What is needed> List each line of the data in which the string "agent" appears.

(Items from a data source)
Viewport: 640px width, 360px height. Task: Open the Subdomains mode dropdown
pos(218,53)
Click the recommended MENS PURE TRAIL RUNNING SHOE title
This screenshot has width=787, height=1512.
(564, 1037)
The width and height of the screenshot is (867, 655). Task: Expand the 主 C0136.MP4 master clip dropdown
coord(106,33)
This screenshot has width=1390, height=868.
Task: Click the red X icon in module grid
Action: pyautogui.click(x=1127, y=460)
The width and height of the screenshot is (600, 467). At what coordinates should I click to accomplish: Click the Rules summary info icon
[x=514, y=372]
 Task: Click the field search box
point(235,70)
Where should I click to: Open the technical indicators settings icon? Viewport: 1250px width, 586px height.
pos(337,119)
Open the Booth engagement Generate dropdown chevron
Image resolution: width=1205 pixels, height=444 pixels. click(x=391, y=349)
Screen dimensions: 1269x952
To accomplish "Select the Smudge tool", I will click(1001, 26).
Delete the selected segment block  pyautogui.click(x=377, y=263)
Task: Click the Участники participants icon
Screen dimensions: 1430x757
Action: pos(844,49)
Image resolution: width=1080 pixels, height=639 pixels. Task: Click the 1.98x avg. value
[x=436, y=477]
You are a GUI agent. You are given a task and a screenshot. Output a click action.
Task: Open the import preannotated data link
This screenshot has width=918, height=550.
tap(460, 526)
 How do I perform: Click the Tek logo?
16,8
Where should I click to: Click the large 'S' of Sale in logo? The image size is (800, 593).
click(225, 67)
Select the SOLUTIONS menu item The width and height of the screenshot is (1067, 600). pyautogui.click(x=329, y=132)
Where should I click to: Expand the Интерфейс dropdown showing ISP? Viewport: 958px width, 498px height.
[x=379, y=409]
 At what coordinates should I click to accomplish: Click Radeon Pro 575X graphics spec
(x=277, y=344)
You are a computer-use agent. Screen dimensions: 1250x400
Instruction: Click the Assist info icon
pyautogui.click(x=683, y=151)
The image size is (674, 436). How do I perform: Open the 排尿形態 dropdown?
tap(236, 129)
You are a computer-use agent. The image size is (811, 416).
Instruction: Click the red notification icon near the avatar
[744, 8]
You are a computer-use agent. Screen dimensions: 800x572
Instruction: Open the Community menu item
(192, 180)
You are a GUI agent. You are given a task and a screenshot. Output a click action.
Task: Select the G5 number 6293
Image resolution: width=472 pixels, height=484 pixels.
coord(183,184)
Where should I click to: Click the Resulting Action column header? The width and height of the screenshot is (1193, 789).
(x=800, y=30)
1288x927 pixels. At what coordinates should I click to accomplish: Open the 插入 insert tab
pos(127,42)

Result for this task>
You are a GUI agent. You are given a task and a screenshot. Output a click action.
You are a computer-use agent. Screen dimensions: 1250x400
You are a computer-use agent. The image size is (811, 416).
You are a computer-use agent. Screen dimensions: 800x572
You are a GUI agent. You are given a task and a screenshot. Output a click action.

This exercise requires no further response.